The federal judge in charge of the multidistrict litigation (MDL) against Johnson & Johnson’s asbestos-tainted talcum products has declined to decide issues arising from the bankruptcy of the company’s subsidiary LTL Management. This decision sharply limits what talc plaintiffs can do to continue to pursue justice while LTL Management settles its bankruptcy affairs, according to Law360.

On Jan. 21, Judge Freda L. Wolfson released a 14-page decision, stating that it would be improper to take up the decision over whether LTL Management can legally extend its bankruptcy protections to other third-party company affiliates. These bankruptcy protections are currently preventing the talc liability lawsuits from proceeding.

The talc MDL, comprised of more than 38,000 lawsuits from people claiming that J&J’s talcum powder caused their ovarian cancer, has been stalled after J&J chose to use a business loophole known as the “Texas two-step” to separate all of their talc liability into a new company and then force that company into bankruptcy. Now the new company, LTL Management, is receiving the benefit of a bankruptcy process known as a “stay.” 

This stay pauses all collections efforts against an entity, including lawsuits, until the bankruptcy has been concluded. This stay protection has also been extended to all of LTL Management’s affiliates, including its parent company Johnson & Johnson. Plaintiff’s attorneys critical of this maneuver have accused J&J of exploiting an obscure business strategy and using the bankruptcy system in bad faith in order to prevent more talc lawsuits from going to trial.

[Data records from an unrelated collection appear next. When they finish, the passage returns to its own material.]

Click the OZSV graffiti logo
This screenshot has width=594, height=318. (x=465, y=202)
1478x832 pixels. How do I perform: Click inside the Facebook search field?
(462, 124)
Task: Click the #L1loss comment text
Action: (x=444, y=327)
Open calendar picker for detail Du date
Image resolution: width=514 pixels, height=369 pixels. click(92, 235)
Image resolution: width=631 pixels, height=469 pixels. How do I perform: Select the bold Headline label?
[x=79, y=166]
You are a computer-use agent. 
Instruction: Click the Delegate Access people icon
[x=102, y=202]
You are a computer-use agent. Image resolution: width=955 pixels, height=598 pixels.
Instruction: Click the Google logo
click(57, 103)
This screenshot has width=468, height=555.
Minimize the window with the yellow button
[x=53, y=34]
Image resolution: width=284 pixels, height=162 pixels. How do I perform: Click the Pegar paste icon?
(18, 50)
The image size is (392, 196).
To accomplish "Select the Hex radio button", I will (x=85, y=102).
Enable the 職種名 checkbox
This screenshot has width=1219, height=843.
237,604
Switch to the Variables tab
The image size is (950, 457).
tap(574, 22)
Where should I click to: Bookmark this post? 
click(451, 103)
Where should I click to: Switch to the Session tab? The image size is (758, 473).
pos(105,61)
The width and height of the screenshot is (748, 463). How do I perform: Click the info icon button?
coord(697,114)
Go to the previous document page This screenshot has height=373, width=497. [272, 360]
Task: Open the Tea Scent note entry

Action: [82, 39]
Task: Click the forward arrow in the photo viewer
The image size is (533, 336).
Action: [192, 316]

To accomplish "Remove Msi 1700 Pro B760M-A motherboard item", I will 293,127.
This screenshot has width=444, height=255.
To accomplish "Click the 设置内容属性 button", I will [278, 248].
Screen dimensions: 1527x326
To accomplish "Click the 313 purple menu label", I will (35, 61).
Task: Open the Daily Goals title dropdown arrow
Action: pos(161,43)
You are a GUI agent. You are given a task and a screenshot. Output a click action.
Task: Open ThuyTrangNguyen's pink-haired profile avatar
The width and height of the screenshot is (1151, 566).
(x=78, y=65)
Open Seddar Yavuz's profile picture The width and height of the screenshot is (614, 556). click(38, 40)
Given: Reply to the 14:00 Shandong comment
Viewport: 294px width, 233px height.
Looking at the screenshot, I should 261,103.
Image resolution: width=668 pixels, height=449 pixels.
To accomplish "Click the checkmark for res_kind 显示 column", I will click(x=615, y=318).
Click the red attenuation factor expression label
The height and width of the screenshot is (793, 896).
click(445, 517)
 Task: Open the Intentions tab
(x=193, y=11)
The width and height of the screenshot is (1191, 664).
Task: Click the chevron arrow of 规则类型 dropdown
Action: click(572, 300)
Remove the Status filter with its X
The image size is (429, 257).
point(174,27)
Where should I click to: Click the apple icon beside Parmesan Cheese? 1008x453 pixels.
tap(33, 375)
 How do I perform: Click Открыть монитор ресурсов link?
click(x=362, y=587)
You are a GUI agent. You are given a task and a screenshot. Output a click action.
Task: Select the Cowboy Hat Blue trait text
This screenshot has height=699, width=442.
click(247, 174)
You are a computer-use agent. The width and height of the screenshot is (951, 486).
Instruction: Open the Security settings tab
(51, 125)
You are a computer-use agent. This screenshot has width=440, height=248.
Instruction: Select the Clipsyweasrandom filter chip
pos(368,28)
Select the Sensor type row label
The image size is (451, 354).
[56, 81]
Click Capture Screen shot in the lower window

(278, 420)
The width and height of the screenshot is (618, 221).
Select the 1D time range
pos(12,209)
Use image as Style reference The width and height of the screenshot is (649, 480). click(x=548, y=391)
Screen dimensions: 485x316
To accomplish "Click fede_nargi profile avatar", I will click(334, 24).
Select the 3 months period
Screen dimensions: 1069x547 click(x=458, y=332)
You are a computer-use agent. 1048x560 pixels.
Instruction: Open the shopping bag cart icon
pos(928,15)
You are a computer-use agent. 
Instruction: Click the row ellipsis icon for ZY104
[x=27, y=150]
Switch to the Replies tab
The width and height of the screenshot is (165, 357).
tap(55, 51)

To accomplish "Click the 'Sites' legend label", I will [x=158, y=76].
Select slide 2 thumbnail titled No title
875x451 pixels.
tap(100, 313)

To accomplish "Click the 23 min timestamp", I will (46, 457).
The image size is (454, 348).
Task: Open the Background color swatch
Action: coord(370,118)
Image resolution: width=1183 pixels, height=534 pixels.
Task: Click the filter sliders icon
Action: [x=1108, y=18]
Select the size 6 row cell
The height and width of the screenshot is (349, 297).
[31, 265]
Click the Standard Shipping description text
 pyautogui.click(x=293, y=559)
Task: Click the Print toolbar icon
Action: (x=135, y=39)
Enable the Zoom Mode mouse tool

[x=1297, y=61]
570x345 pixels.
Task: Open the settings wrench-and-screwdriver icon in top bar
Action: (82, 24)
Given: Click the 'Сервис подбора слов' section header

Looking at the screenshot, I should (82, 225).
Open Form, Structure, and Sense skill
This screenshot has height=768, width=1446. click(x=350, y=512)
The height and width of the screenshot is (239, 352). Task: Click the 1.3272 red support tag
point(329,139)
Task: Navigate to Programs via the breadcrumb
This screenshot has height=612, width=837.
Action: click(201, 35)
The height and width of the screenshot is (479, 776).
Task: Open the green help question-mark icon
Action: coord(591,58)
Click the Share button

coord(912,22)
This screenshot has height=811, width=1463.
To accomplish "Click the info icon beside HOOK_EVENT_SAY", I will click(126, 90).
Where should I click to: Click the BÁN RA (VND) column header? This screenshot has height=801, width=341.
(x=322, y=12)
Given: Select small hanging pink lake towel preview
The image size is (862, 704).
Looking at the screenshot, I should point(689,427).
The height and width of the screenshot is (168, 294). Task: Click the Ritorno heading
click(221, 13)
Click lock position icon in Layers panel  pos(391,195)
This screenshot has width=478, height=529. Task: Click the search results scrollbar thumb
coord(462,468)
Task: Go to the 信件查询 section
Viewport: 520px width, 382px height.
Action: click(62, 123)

In protest of these actions, a committee made up of talc plaintiff’s attorneys attempted to compel Judge Wolfson to restrict the broad protections of the stay through a legal motion called a withdrawal of reference. This procedure asks a judge to weigh in on a discrete, finite issue separate from the procedure as a whole. LTL Management’s attorneys argued against this withdrawal, saying that the issues of the automatic stay and its scope are “quintessential bankruptcy issues.”

Judge Wolfson agreed with LTL Management that these issues were the core of the bankruptcy proceeding and therefore declined to overreach into deciding the issues of the bankruptcy court. With Judge Wolfson’s refusal, a series of legal maneuvers may finally begin to conclude.

Initially, the plaintiffs asked that the entire Chapter 11 bankruptcy proceeding be thrown out because it was conducted in bad faith. The North Carolina judge who heard their motion declined to pass judgment, citing the case’s impending transfer to New Jersey. 

On Jan 10, New Jersey Bankruptcy Judge Micheal Kaplan delayed his judgment of the bad faith question pending Judge Wolfson’s withdrawal of reference decision. Now that Judge Wolfson has made her judgment, Judge Kaplan may be free to rule on the legitimacy of LTL Management’s bankruptcy claims.